4. Duke will keep its awesome “25 Things” essay/list thing. This is a no-brainer in terms of how predictions go. The Duke application was voted the most popular among last year’s Brave Supplicants here on the EssaySnark blahg, and for good reason. This essay rocked. It was fun for candidates, and that “fun” came through on the page. We learned more good stuff about the BSers who applied to Duke than perhaps any other school.
5. Wharton will revamp its questions completely. This is an easy prediction to make; they do this every year. They’ll have one very short career goals essay, and they’ll have an assortment of other questions, one of which will be focused on innovation. They probably won’t have one with a quote from Dean Robertson though, even though that’s been a trend for several years running now. We think they might also ditch the question around “Knowledge for Action” – though we’re divided on this (there’s argument that they’ll keep it since it’s part of their recent rebranding; but maybe they’ll ditch it because man some of those essays on this topic last year were lame).
6. MIT will keep its cover letter. This is also a completely safe prediction for us to make. They’ve had the cover letter as part of their app for like two decades or something (really!). We are doubtful that 2013 would be the year to change it. We’re betting the remaining essay questions are also quite comparable to what they’ve had before: they’ll ask something along the lines of “Tell us about a time when…” and you’ll need to come up with a difficult situation, or a time when you were innovative, or an example of working well on a team.
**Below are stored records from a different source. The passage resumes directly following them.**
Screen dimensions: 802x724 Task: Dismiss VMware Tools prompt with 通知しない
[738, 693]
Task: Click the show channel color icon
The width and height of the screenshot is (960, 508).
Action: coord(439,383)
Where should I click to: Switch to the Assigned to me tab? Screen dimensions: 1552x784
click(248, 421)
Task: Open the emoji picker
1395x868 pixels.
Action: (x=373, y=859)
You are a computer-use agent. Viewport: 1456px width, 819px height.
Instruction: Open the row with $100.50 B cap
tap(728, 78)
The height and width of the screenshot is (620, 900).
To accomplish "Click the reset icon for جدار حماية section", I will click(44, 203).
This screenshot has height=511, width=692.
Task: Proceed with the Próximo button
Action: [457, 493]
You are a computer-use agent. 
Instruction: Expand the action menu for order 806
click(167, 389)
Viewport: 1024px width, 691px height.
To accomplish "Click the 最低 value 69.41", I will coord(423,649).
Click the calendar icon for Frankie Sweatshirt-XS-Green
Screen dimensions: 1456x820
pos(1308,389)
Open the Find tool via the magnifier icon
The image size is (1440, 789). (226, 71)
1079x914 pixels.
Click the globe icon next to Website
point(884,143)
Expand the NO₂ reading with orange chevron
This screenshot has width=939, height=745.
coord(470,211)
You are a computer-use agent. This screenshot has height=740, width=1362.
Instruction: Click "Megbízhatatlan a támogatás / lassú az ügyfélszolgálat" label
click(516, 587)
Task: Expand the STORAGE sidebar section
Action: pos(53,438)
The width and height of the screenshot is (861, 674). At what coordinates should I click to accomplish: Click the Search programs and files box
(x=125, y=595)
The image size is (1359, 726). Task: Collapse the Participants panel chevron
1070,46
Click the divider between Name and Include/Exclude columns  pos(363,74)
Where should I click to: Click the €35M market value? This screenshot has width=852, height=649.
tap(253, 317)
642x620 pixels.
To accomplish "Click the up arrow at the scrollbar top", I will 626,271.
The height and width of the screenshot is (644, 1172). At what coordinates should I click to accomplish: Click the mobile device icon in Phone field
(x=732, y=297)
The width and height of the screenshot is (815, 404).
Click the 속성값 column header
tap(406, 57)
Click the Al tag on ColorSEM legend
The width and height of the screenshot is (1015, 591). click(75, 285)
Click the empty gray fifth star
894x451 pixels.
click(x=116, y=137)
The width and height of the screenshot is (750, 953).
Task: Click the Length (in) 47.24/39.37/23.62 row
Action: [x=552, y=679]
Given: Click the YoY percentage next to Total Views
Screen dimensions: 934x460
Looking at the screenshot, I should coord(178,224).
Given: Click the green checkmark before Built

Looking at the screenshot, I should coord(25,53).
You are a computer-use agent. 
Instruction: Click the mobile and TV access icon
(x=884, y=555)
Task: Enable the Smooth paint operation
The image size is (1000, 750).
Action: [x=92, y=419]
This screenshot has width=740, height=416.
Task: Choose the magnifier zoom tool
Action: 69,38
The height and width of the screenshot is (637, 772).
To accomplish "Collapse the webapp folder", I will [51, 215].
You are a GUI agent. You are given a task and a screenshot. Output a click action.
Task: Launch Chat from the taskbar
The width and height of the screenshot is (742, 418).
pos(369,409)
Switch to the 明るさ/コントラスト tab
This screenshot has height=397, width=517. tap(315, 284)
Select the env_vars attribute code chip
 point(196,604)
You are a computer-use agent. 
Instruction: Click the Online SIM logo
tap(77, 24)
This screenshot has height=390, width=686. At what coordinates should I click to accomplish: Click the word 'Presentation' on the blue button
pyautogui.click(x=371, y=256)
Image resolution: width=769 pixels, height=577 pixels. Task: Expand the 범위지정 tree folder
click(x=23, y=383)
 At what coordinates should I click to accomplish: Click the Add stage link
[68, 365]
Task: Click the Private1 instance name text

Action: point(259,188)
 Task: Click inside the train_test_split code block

7. Stanford will also maintain its classic “What matters most?” question. And, everything we just said about MIT’s questions will apply for the GSB too; they tend to be the two schools with the most similar approach (leaving off the vast differences between the Sloan cover letter and the GSB essay 1).
Some of these predictions are very safe. Some schools are a little predictable – mostly because they are getting what they want out of the questions that they’re asking. Still, many of our predictions are just intuition and guesswork. We’ll be as interested as you to see how things play out.